6 YouTube lessons for building better instructional videos
With the rise of the blended learning model of education, video is becoming an increasingly important medium for instruction. The essential components of blended learning - such as flipped classrooms, MOOCs and “Bring Your Own Device” programs - are facilitated by video instruction to ensure the personalization and flexibility of a digitized education system.
Over the last few years, a wave of YouTube channels has emerged to deliver high quality educational content in an accessible, engaging format. Although instructional and lecture videos can be found all over YouTube, these channels distinguish themselves by employing strategies to appeal to audiences. While they do not follow a typical school curriculum, and should certainly not replace one, their success on YouTube serves as a useful guide for instructors seeking to make the most out of video learning.
Here are six takeaways from these channels:
1. Condensed Time Length
Sometimes, the most compelling videos are short and to the point. Just a few minutes are devoted to allowing viewers to easily grasp the fundamentals of a particular subject before they decide to pursue it in greater depth. For example, C.C.P. Grey’s video on the debt ceiling gives an overview of the budgetary decision making process between congress and the president in under four minutes. A big advantage of putting short yet informative presentations in a video format is that if speaker is ever going too fast, it is easy to go back and hear parts of the presentation a second time.
Eye-catching graphics play an important role in making videos both accessible and entertaining. As educational YouTube channels show, this can be achieved in different ways. Crash Course includes an animated “thought bubble” feature for each video in addition to images complementing the lecture. PBS Ideas Channel displays a constant stream of pictures and GIFs from popular culture alongside the host’s presentation.
3. Pique Curiosity
If the introduction of a video piques curiosity, the viewer will be more likely to follow through with the entire presentation. This is why many educational YouTube channels craft their titles and opening segments to draw the audience in. Vsauce titles each of its videos to sound as mentally stimulating as possible, posing a question that presents a simple aspect of life as a gateway to a deeper exploration of a multitude of subjects. Examples include “Will We Ever run Out of New Music?” and “Why Do We get Bored?”. Another strategy, as seen in this video by Veritasium, involves an opening scene in which some action is taking place. This provides a nice illustration of the topic before it is discussed in greater depth.
4. Host Personality
The success of educational YouTube channels owes a lot to the charisma of their hosts.
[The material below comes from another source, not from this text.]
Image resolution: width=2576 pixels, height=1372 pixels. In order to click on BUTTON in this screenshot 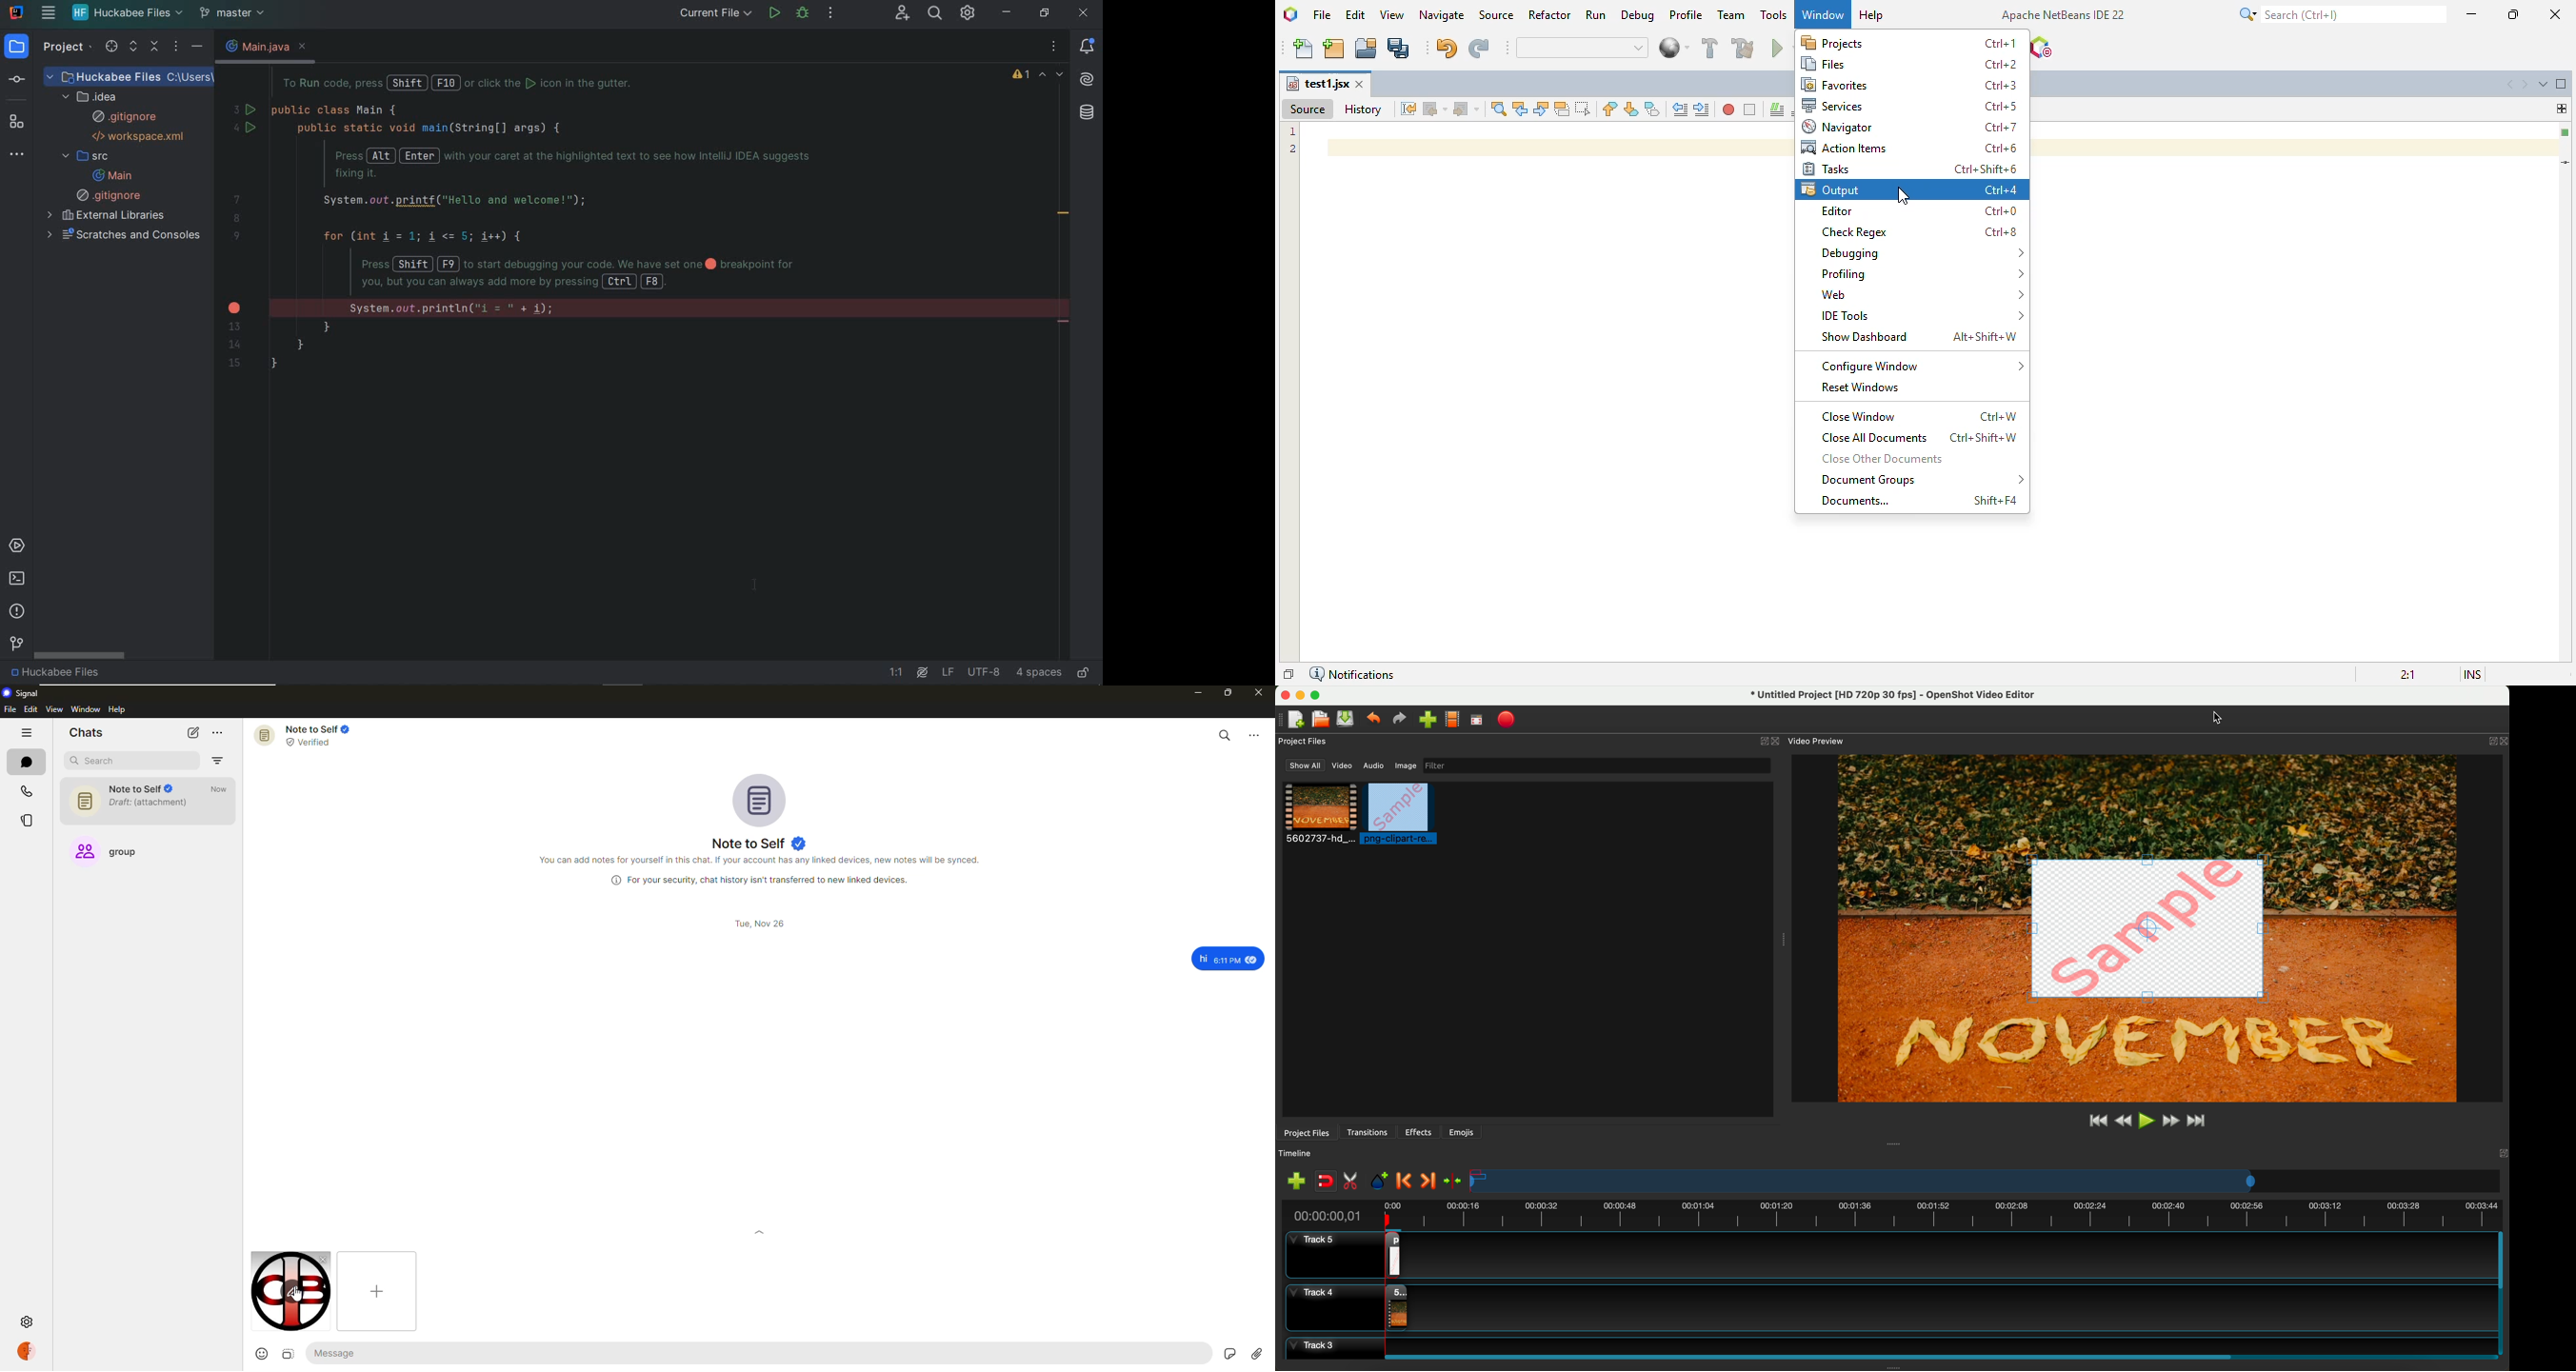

Regardless of how interesting the subject is on its own, the ability of instructors to make both the subject and themselves more interesting makes a big difference in how students approach the material. Furthermore, establishing a student-teacher relationship as less of a purely academic one and more of a supportive community of learners is dependent on the instructor’s conduct. Crash Course’s John and Hank Green are seasoned hosts on YouTube who have built a community of fans they like to call “nerd fighters”. Vsauce’s host Michael attracts his following by showing enthusiasm and indulging on quirky, nerdy humor.
5. Animated Notes
Another strategy for appealing educational videos is to explain the topic through creative note-taking rather than a face staring into the camera. Vihart accompanies its math notes with frequent doodling and often shows how geometry can be used to create beautiful doodles. Minute Physics also uses illustrated notes to explain concepts in a way that’s easy to understand.
6. Real World Setting
Videos that go outside of a classroom or studio setting enable the audience to see a particular topic in action. This is a helpful strategy for engaging students because it encourages curiosity about everyday situations and shows how classroom material is applicable to the larger world. The YouTube channel Smarter Every Day does this for each of their videos by explaining natural phenomena with a high speed camera.